8. Terms of Employment:

The terms of employment of the co-founders must be clear amongst them, including designation, roles and responsibilities, compensation, benefits to be paid, and mechanism for termination of employment contract. The agreement may contain an overview of the same, and a separate employment contract shall cover the detailed terms of employment of the co-founders. The employment contract of the co-founder shall also contain a non-compete clause that prohibits the co-founder from soliciting clients or employees of the company to other entities post his departure from the company.

9. Contribution for Future Financing:

The agreement should contain detailed provisions for the contribution of additional finances by the co-founders towards the company's growth. There should be a clear understanding regarding whether such finances may be contributed as equity or as debt, the method of valuation of the equity in case the financing is through equity, and the rate of interest to be paid by the company in case the financing is debt financing.

10. Decision Making:

The agreement shall clearly state the manner of exercise of simple as well as substantial decisions.
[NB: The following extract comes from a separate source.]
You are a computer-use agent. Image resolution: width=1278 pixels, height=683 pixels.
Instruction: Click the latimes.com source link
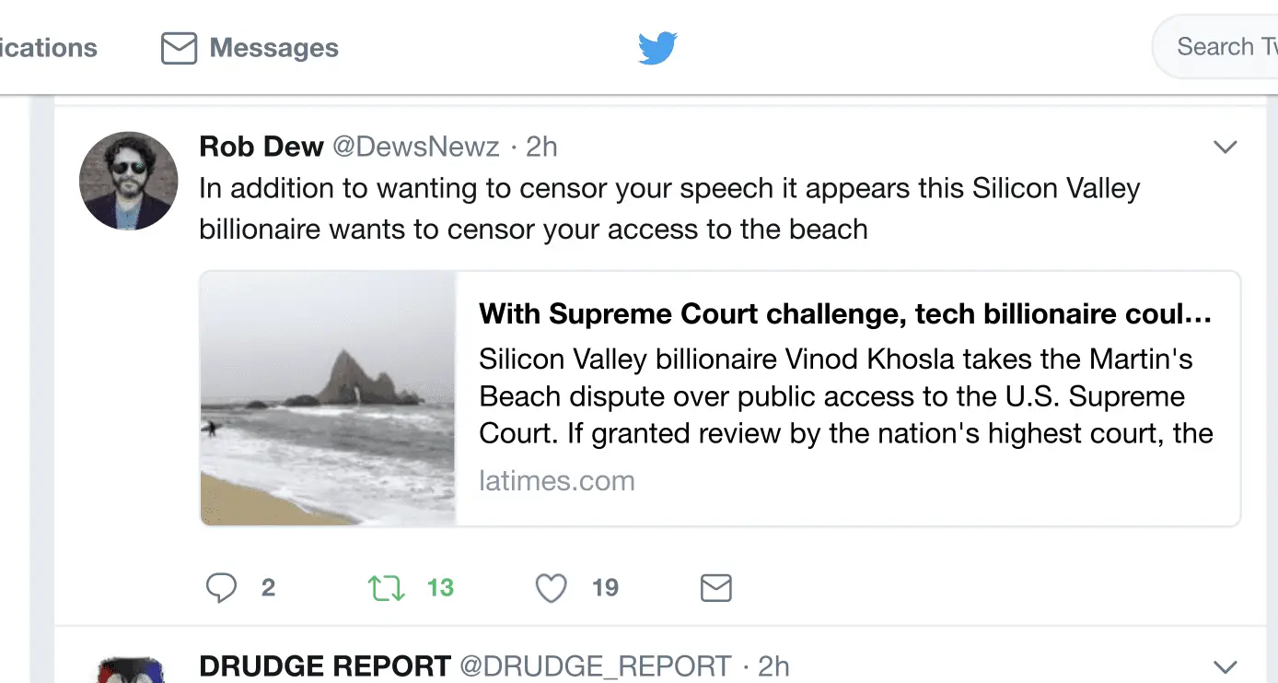[557, 480]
The establishment of such a structure shall improve the day-to-day functioning of the company. Further, the agreement shall determine the outline for the board of directors of the company. Subsequently, the board can appoint the chief executive officer of the company and allocate day-to-day decision-making tasks. In addition, the agreement shall provide the procedure to be followed by the company in case of a deadlock in decision-making.

11. Termination and Dispute Resolution Mechanism:

The agreement shall lay down the rights of the company as well the co-founders to terminate the agreement. The agreement may be terminated for cause or without any cause by a party or by mutual consent of the parties. Further, the agreement shall provide a mechanism for dispute resolution between the company and the co-founders concerning any matter stated in the agreement; this mechanism involves mediation, conciliation, and arbitration. The parties shall agree upon the governing law of the agreement, and the exclusive jurisdiction of the courts, to which the disputes under the agreement may be referred.